For the data below, give again exactly the lines from the one containing "The height and width of the screenshot is (600, 902)." through the one containing "Tap the brown", both ends included, and no others.

**Records for the exercise:**
######
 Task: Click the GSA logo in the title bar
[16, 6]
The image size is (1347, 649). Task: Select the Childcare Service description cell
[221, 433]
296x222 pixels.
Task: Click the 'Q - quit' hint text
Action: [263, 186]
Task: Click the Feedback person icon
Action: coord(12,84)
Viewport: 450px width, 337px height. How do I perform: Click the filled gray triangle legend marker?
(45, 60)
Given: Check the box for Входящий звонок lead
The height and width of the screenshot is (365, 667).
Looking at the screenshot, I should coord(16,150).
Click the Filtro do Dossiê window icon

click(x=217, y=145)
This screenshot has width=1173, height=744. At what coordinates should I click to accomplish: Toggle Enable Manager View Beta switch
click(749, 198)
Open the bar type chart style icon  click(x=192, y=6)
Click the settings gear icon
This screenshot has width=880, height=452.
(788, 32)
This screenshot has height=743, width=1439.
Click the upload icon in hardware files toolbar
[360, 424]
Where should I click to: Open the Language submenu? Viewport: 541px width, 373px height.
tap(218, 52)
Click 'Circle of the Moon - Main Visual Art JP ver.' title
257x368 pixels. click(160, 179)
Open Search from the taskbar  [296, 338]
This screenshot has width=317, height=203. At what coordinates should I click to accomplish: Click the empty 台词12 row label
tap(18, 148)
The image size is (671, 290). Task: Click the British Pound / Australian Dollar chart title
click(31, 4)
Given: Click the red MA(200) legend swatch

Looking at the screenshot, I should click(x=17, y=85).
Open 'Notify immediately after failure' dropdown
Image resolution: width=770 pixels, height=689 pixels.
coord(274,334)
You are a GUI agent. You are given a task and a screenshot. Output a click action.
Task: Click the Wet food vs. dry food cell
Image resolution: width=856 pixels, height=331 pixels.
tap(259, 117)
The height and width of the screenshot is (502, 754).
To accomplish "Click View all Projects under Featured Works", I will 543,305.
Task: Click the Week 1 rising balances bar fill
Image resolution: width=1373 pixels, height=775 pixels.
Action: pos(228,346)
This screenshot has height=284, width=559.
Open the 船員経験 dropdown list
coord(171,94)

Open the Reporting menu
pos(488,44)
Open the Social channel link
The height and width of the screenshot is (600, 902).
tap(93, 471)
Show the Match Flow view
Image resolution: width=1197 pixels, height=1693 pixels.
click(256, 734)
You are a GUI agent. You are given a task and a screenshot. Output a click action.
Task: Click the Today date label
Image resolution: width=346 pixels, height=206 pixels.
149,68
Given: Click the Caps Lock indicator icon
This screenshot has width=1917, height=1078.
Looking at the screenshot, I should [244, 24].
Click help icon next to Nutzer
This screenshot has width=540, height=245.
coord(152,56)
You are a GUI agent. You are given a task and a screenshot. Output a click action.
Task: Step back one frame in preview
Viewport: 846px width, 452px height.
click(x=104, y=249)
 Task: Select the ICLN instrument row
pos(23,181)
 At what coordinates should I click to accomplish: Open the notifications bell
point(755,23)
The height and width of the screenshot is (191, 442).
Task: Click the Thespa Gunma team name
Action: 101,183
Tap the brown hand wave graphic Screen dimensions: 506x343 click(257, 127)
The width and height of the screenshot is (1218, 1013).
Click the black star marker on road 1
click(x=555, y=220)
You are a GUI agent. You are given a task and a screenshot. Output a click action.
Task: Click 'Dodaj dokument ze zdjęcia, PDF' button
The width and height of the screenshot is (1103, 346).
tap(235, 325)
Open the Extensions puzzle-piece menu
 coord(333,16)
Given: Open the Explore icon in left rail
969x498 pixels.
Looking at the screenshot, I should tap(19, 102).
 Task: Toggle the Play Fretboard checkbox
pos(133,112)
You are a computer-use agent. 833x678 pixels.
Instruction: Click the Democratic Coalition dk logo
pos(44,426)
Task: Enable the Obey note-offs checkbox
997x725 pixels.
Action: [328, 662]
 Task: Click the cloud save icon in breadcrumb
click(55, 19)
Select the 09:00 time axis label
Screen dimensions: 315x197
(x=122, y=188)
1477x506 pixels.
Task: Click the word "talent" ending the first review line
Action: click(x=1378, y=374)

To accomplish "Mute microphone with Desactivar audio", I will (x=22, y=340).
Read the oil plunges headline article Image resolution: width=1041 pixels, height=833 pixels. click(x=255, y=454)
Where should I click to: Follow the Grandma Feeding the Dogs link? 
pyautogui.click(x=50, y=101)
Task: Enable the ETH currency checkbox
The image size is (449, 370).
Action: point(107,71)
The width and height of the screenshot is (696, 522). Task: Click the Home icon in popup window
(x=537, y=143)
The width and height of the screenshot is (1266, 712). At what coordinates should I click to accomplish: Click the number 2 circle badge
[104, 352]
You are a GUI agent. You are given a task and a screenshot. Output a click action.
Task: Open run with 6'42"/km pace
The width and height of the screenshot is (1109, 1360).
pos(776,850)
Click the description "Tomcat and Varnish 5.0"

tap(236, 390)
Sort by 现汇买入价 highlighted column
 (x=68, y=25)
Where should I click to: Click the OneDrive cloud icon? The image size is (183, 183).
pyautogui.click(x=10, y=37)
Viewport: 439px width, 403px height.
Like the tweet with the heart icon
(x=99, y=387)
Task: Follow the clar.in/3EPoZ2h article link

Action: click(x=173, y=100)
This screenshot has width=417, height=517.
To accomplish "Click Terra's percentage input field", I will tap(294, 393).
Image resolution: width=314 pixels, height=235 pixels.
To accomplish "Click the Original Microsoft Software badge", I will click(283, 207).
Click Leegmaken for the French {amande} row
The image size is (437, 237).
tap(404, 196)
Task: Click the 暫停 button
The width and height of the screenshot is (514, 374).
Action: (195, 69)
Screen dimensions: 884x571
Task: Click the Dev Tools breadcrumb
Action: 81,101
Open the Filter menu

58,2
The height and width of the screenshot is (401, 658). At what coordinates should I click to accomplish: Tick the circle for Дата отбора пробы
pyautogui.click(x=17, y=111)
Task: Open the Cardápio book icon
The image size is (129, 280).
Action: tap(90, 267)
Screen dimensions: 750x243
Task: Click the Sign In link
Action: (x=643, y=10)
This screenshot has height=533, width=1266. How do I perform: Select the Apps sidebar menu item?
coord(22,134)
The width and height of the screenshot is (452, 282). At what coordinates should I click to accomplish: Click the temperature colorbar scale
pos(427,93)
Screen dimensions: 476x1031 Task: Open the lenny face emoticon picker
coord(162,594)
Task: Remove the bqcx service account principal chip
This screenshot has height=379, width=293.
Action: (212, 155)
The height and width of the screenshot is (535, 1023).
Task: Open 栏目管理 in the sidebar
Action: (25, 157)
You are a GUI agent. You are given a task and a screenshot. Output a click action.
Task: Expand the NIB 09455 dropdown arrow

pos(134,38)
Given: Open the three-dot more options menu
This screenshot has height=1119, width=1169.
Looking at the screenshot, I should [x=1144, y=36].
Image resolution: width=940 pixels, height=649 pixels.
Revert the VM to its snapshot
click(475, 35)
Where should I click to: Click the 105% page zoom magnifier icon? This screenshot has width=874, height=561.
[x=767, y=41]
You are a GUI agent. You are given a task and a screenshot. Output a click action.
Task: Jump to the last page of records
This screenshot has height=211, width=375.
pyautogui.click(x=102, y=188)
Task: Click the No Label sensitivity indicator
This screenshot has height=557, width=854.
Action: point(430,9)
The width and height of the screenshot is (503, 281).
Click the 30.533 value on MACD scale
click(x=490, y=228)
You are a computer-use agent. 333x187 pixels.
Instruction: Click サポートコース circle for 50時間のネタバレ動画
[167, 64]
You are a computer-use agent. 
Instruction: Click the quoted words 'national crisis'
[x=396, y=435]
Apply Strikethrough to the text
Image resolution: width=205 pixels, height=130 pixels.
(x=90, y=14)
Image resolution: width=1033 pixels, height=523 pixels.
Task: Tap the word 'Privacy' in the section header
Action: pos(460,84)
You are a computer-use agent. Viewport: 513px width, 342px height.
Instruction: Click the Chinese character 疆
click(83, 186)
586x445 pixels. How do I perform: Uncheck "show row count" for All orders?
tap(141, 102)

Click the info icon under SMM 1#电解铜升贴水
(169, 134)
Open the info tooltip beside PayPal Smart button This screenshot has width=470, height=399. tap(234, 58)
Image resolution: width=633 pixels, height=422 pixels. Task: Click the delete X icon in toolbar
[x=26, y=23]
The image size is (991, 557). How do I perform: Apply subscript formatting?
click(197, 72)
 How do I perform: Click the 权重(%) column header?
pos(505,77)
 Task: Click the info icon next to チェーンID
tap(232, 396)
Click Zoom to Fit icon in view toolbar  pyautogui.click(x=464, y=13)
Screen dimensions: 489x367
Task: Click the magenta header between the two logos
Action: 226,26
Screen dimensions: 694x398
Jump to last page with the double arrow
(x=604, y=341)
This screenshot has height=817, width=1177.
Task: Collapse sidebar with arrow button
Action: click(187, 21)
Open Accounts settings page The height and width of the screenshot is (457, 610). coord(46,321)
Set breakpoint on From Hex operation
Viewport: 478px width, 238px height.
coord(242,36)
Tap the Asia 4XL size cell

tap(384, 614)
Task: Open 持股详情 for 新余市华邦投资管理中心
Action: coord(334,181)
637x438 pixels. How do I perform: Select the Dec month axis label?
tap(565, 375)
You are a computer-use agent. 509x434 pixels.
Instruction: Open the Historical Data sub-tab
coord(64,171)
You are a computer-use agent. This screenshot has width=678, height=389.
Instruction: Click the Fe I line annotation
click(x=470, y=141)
######
**Task solution:**
The height and width of the screenshot is (600, 902).
tap(93, 471)
Show the Match Flow view
Image resolution: width=1197 pixels, height=1693 pixels.
click(256, 734)
You are a GUI agent. You are given a task and a screenshot. Output a click action.
Task: Click the Today date label
Image resolution: width=346 pixels, height=206 pixels.
149,68
Given: Click the Caps Lock indicator icon
This screenshot has width=1917, height=1078.
Looking at the screenshot, I should [244, 24].
Click help icon next to Nutzer
This screenshot has width=540, height=245.
coord(152,56)
You are a GUI agent. You are given a task and a screenshot. Output a click action.
Task: Step back one frame in preview
Viewport: 846px width, 452px height.
click(x=104, y=249)
 Task: Select the ICLN instrument row
pos(23,181)
 At what coordinates should I click to accomplish: Open the notifications bell
point(755,23)
The height and width of the screenshot is (191, 442).
Task: Click the Thespa Gunma team name
Action: 101,183
Tap the brown hand wave graphic Screen dimensions: 506x343 click(257, 127)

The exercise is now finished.